Since their official unveiling in December 2014, the FDA’s final menu-labeling rules have given rise to a multitude of questions from hospitality businesses who wonder how to comply or whether they must comply at all. The FDA, in turn, appears to be trying its level best to provide enough time and guidance to ease these businesses’ transition to the new rules. First, the FDA extended the deadline for compliance by a full year from December 1, 2015 to December 1, 2016, citing the agency’s extensive dialogue with chain restaurants, grocery stores, and other members of the hospitality industry.
This extension of the compliance deadline gave many businesses much-needed time to decipher and implement the new rules. In support of that effort, in September, the FDA released a set of draft “Guidance for Industry” consisting of question-and-answer discussions of the application of the rules to various hypothetical scenarios. The FDA is careful to stress that this guidance is “non-binding,” and that the “recommendations” therein reflect only the agency’s “current thinking” about the rules. In other words, take the guidance for what it’s worth, because it “does not operate to bind FDA or the public.”

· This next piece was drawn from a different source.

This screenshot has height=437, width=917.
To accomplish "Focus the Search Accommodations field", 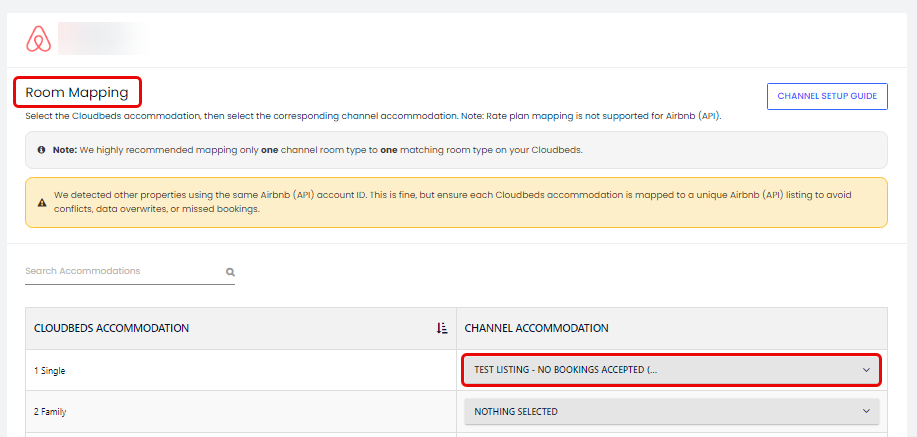I will point(120,271).
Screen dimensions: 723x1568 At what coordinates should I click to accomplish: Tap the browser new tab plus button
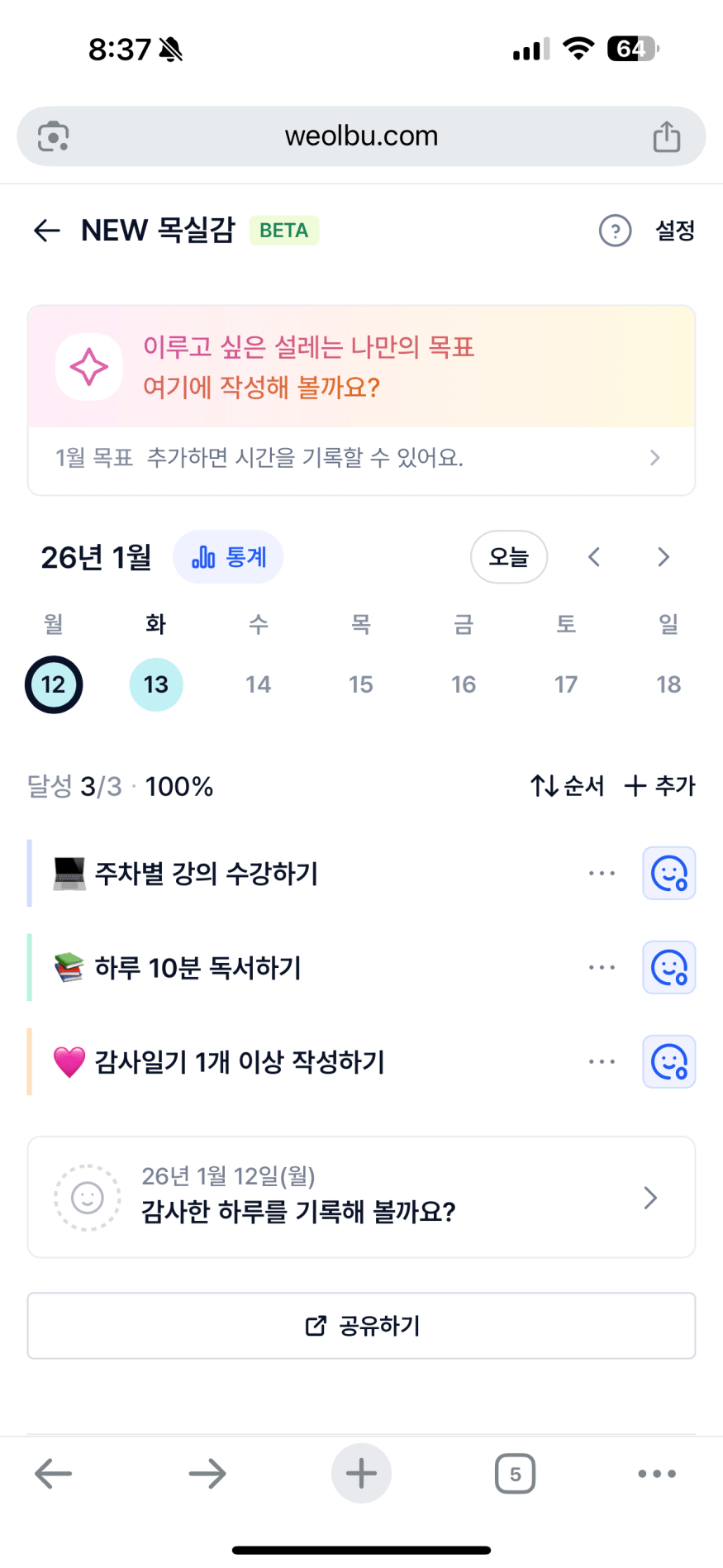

With that rather hefty caveat in mind, hoteliers nevertheless may find that the guidance is worth quite a bit more than a grain of salt. That is because, nestled within a discussion about executive dining rooms, the FDA offers this nugget: “[E]stablishments that do not offer for sale standard menu items . . . for example, hotels that offer complimentary breakfast and hospitals that provide food at no cost to the consumer, would not be considered covered attachments.” That’s because the breakfast isn’t “sold” to customers – it’s given away. So for now, it looks like those croissants and morning coffees your guests enjoy gratis are free and clear of both cost to the customer and the ambit of the FDA’s labeling rules . . . unless the FDA changes its (non-bound) mind, of course.